Challenges we ran into
Balancing simplicity with completeness: Patients navigating kidney disease may be fatigued, cognitively impacted, or overwhelmed, yet the app must still collect sufficient data to generate accurate pathway guidance.
Designing reliable AI with incomplete data: The same simplicity constraints meant the AI often had to operate on partial or inconsistent patient information. Constructing prompts and decision logic without over-assuming or hallucinating missing context required explicit handling of null values, optional fields, and graceful degradation when data sources were unavailable.
Unstructured data integration: Healthcare data exists primarily in unstructured formats. While Kare accepts document uploads and uses OpenAI Vision API for text extraction, the challenge of parsing and extracting structured information from these sources remains a significant technical hurdle that limits the system's ability to automatically populate patient records.
Cross-platform consistency: Ensuring the React Native Web implementation provided equivalent functionality to native mobile, particularly for file uploads, date pickers, and scrollable lists, required platform-specific abstractions and web-specific workarounds (e.g., mouse drag scrolling, web-safe date pickers).
Streaming AI responses behind proxies: Implementing true streaming (not buffered) for AI responses required careful async/await patterns and explicit event loop yielding, especially when deployed behind AWS load balancers or Nginx reverse proxies that may buffer responses.
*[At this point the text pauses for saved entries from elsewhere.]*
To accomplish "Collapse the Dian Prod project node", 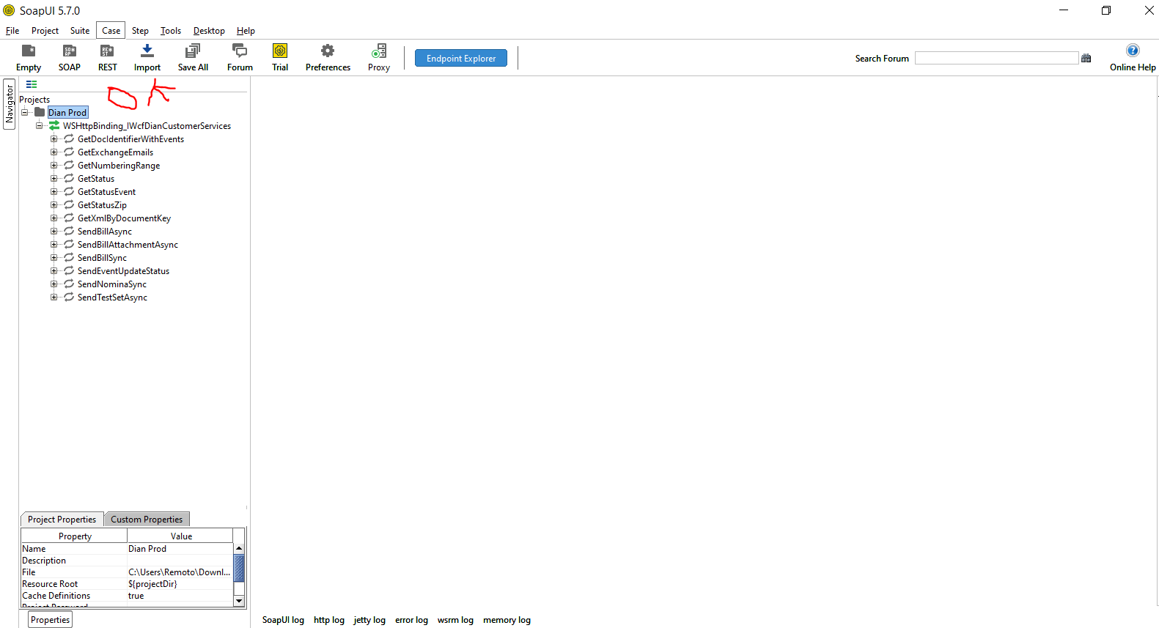I will [x=24, y=113].
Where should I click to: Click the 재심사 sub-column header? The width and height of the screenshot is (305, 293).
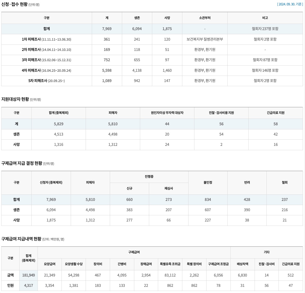point(168,188)
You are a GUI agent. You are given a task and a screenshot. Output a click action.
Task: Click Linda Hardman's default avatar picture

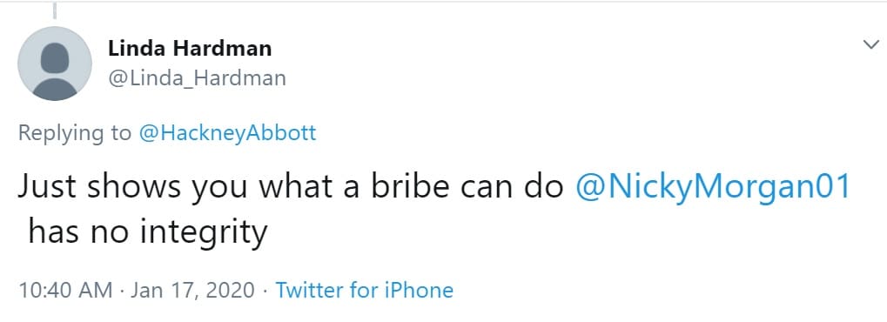coord(55,64)

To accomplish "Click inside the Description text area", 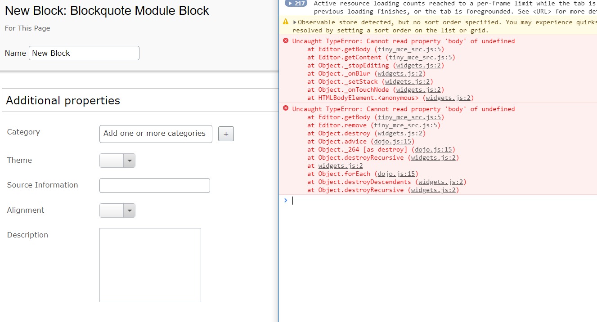I will (x=150, y=265).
Accomplishments that we're proud of
Building a clear, end-to-end visualization of the transplant pathway with deterministic stage computation that updates in real-time as patients complete actions
Turning a traditional checklist into a patient-owned data tracking and portability tool that functions independently of institutional systems
Demonstrating how AI can reduce confusion rather than add complexity through context-aware prompts that ground responses in the patient's actual pathway state
Creating a credible, patient-centric alternative to fragmented education materials and institution-locked portals
Implementing a lightweight, database-free architecture that maintains data portability and auditability while remaining easy to deploy and maintain
Most importantly, we built a prototype that shows how patients can move from passive recipients of care to active coordinators of their own health journey.
What we learned
The biggest barrier to transplant access is not eligibility, it is clarity and coordination. Patients disengage when they cannot see where they are or how to move forward.
We also learned that data portability is foundational. When patients control and understand their own records, they become the hub of care coordination. However, the unstructured nature of healthcare data remains a major technical challenge.
True patient empowerment requires restraint: the goal is not to prescribe, but to make reality understandable and navigable.
What's next for Kare
In the near term, we plan to:
- Make onboarding more conversational by using AI chat
- Improve authentication for production-ready deployment
- Improve financial and SDOH recommendations with location-based filtering
- Migrate to a database (PostgreSQL or MongoDB) to support multi-tenant use while maintaining data portability principles
- Add native iOS and Android app deployments via Expo
Long term, Kare is the first vertical in a broader patient-side navigation platform for complex healthcare journeys. Kidney transplant is the proving ground, but the underlying longitudinal pathway model and context-aware AI are designed to scale across chronic disease and multi-step care pathways.
Our goal is to give patients something the healthcare system rarely does: a clear map, control of their data, and the ability to plan their lives around care instead of being overwhelmed by it.